## EXERCISE DATA
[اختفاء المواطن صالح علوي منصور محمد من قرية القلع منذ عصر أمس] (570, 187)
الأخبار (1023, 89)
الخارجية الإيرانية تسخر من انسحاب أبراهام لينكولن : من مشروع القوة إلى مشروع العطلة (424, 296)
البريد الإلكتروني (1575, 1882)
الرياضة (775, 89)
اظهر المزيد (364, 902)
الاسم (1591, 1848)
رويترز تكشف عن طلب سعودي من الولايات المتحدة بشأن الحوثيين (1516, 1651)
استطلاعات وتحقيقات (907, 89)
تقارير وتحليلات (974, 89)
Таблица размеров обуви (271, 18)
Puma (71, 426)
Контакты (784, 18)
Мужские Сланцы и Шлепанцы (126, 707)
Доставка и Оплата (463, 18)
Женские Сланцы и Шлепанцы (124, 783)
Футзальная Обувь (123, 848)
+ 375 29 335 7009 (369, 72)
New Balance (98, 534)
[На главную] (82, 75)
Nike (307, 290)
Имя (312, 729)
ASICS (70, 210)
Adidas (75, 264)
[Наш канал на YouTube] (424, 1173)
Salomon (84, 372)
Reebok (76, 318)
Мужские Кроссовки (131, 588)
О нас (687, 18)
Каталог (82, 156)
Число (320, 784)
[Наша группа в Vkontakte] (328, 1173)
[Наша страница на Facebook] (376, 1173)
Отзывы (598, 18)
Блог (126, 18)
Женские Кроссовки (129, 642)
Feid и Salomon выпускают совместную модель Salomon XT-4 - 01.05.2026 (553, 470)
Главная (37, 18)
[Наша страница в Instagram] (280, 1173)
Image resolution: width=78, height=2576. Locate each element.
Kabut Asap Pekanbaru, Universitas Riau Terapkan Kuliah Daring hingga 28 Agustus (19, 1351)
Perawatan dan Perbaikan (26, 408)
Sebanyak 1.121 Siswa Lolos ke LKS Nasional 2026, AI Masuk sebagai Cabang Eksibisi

## REQUIREMENT
What you give back must match the material exactly, beginning with its first line and ending with the line holding "Женские Кроссовки (129, 642)".

## RESULT FOR THIS TASK
[اختفاء المواطن صالح علوي منصور محمد من قرية القلع منذ عصر أمس] (570, 187)
الأخبار (1023, 89)
الخارجية الإيرانية تسخر من انسحاب أبراهام لينكولن : من مشروع القوة إلى مشروع العطلة (424, 296)
البريد الإلكتروني (1575, 1882)
الرياضة (775, 89)
اظهر المزيد (364, 902)
الاسم (1591, 1848)
رويترز تكشف عن طلب سعودي من الولايات المتحدة بشأن الحوثيين (1516, 1651)
استطلاعات وتحقيقات (907, 89)
تقارير وتحليلات (974, 89)
Таблица размеров обуви (271, 18)
Puma (71, 426)
Контакты (784, 18)
Мужские Сланцы и Шлепанцы (126, 707)
Доставка и Оплата (463, 18)
Женские Сланцы и Шлепанцы (124, 783)
Футзальная Обувь (123, 848)
+ 375 29 335 7009 (369, 72)
New Balance (98, 534)
[На главную] (82, 75)
Nike (307, 290)
Имя (312, 729)
ASICS (70, 210)
Adidas (75, 264)
[Наш канал на YouTube] (424, 1173)
Salomon (84, 372)
Reebok (76, 318)
Мужские Кроссовки (131, 588)
О нас (687, 18)
Каталог (82, 156)
Число (320, 784)
[Наша группа в Vkontakte] (328, 1173)
[Наша страница на Facebook] (376, 1173)
Отзывы (598, 18)
Блог (126, 18)
Женские Кроссовки (129, 642)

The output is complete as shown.